FAITS DIVERS Le patron de la salle ne supportait plus l'odeur de la transpiration de son client qui a décidé de porter plainte...

Francois Launay

— 

Une salle de sport à Paris.
Une salle de sport à Paris. — JOBARD/SIPA PRESS

C’est un drôle d’incident qui s’est produit mercredi à la salle de sport Multiform de Douai. Comme il le fait deux à trois fois par semaine depuis le mois de février, un client vient décompresser. Mais au moment de quitter la salle, une réflexion du patron des lieux le fait tomber des nues comme il le raconte à La Voix du Nord.
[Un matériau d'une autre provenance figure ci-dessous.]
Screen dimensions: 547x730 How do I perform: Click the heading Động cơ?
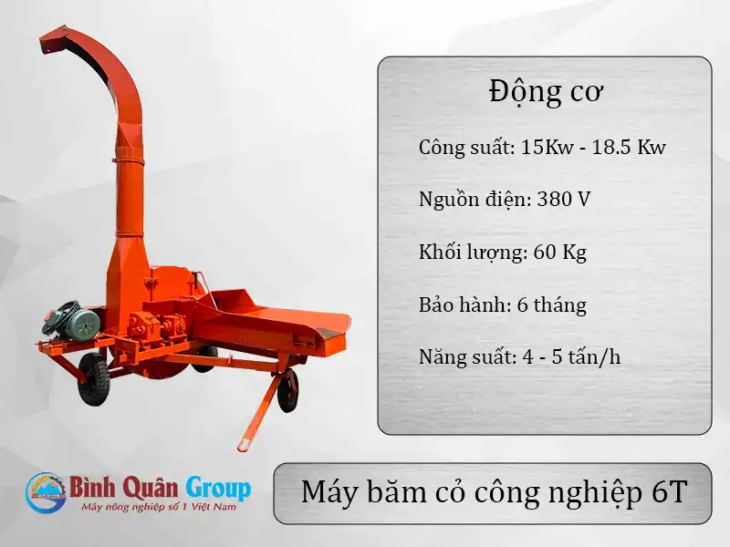pos(545,93)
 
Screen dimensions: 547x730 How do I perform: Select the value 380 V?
pos(563,199)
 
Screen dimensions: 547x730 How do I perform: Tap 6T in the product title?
pos(668,492)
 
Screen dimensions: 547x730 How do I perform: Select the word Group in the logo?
pos(218,487)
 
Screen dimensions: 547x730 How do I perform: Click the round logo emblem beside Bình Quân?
pos(45,493)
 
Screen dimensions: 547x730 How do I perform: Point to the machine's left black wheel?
pos(93,377)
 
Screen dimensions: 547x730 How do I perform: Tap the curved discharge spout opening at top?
pos(52,41)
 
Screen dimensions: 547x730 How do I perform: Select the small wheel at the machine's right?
pos(288,390)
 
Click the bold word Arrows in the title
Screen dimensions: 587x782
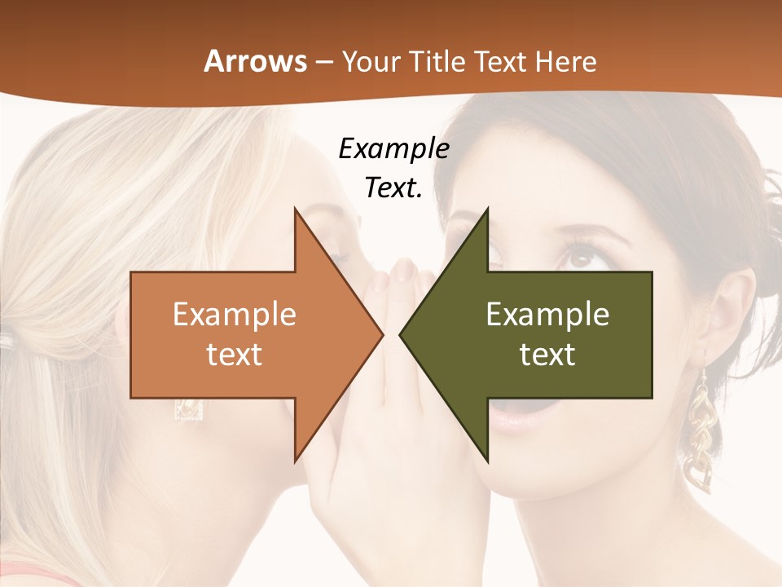(x=255, y=61)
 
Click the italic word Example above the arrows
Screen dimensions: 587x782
(x=393, y=148)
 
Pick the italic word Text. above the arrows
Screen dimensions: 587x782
(x=393, y=188)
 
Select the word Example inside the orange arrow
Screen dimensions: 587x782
(x=235, y=315)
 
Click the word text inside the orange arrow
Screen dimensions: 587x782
(x=235, y=354)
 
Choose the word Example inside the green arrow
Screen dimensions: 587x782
(x=547, y=315)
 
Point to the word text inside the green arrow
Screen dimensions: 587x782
(x=547, y=354)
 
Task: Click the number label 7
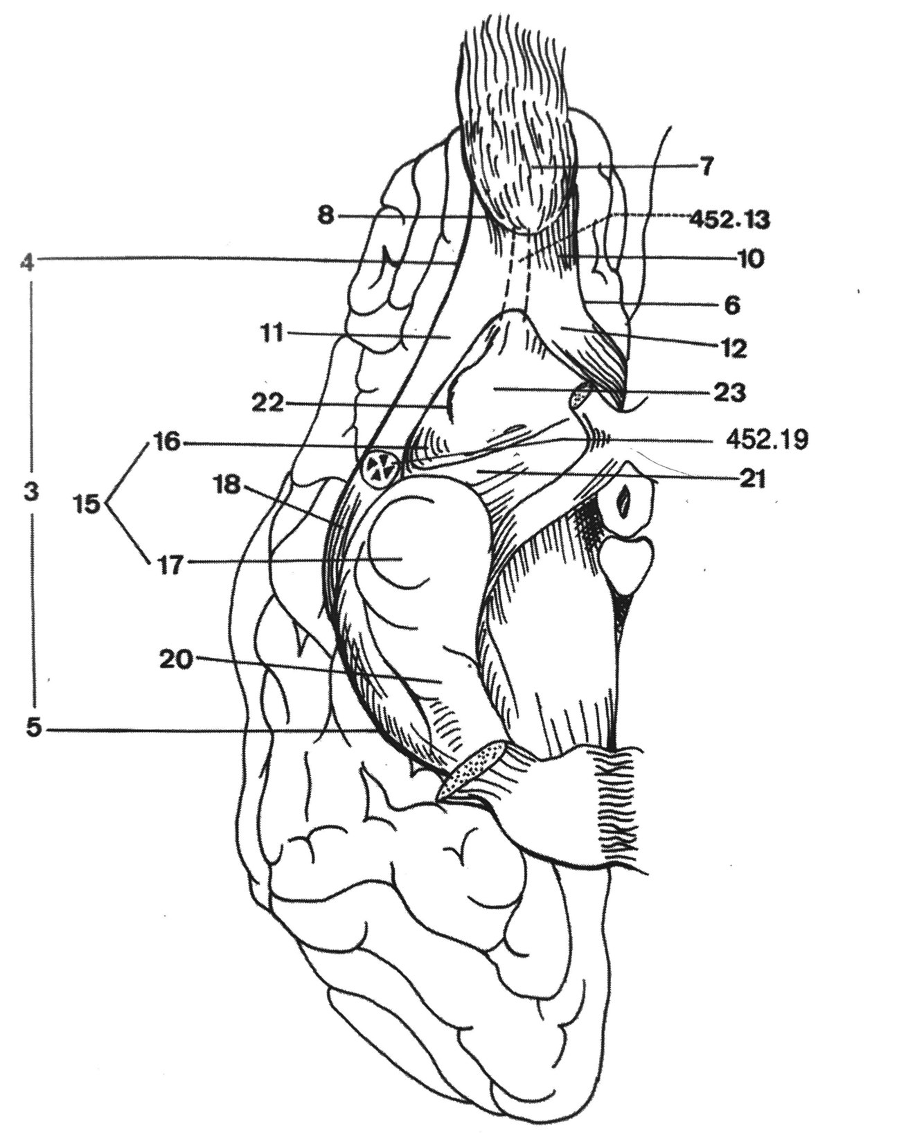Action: tap(704, 167)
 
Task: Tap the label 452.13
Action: tap(729, 220)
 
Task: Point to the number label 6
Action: tap(733, 304)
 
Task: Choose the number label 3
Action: tap(30, 493)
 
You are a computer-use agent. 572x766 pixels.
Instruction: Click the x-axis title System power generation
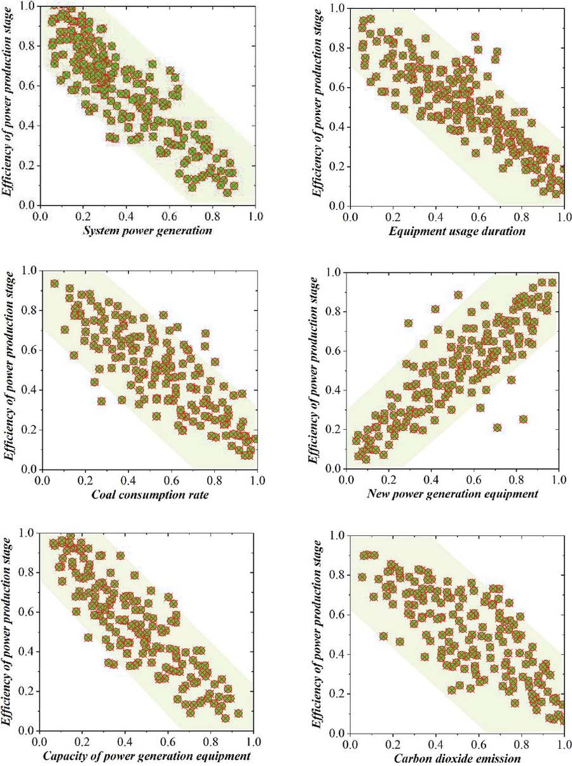147,231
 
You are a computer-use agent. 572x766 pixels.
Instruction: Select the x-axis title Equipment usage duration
456,231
« Il m’a dit que plusieurs clients étaient indisposés par l’odeur acide de ma transpiration », explique le client

« Le patron est venu vers moi et m’a dit que plusieurs clients étaient indisposés par l’odeur acide de ma transpiration… Et qu’il ne souhaitait plus me voir chez lui. Je me suis senti rabaissé comme jamais dans ma vie. Je lui ai demandé des explications, il m’a juste répondu que c’est lui qui décidait des règles d’hygiène. Pour moi, c’est du racisme déguisé. J’avais mes chaussures de sport dans mon sac, ma serviette comme tout le monde, où était le problème ? », explique l’infortuné.

« Il empestait littéralement l’accueil », répond le patron de la salle de sport

Après une heure de palabres et d’explication musclée, la police est appelée sur les lieux pour séparer les deux hommes. Le client se rend alors au commissariat pour déposer une main courante. De son côté, le patron des lieux, également interrogé par le quotidien régional, reste droit dans ses bottes.
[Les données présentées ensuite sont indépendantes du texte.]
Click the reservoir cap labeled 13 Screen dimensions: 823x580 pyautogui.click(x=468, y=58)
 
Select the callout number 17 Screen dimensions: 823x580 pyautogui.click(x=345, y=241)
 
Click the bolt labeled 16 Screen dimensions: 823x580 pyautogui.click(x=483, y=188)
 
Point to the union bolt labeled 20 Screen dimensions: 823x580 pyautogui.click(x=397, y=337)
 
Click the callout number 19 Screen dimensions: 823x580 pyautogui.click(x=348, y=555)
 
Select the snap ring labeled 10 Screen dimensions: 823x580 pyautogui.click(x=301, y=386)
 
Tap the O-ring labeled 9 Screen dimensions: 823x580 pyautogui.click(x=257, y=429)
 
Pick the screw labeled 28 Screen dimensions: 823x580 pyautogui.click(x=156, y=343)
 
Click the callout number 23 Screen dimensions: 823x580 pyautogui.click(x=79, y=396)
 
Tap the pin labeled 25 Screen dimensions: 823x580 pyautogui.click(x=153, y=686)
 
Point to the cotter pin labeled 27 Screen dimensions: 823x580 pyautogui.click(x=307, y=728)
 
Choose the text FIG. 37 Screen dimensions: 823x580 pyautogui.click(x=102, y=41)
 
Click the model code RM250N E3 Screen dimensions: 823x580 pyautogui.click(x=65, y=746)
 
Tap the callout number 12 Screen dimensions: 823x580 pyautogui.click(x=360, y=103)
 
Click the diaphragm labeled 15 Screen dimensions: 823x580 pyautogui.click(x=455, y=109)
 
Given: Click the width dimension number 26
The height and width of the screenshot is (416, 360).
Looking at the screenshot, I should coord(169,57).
« Ça faisait un moment que j’avais décelé une odeur corporelle puissante du côté du cardio-training qui empestait littéralement l’accueil. Ce ne sont pas des choses faciles à dire. Avec d’autres clients, on s’est aperçu que le problème venait de lui. Je ne sais pas si c’est un problème d’hormones ou de vêtements, mais il mettait tout le temps la même tenue de sudation. Le problème se posait à chaque fois qu’il pratiquait, il sentait trop fort. ». raconte un gérant qui se base sur le règlement intérieur de son établissement pour expliquer sa démarche. Le client évoque de son côté un délit de faciès. L’affaire pourrait se poursuivre devant un tribunal.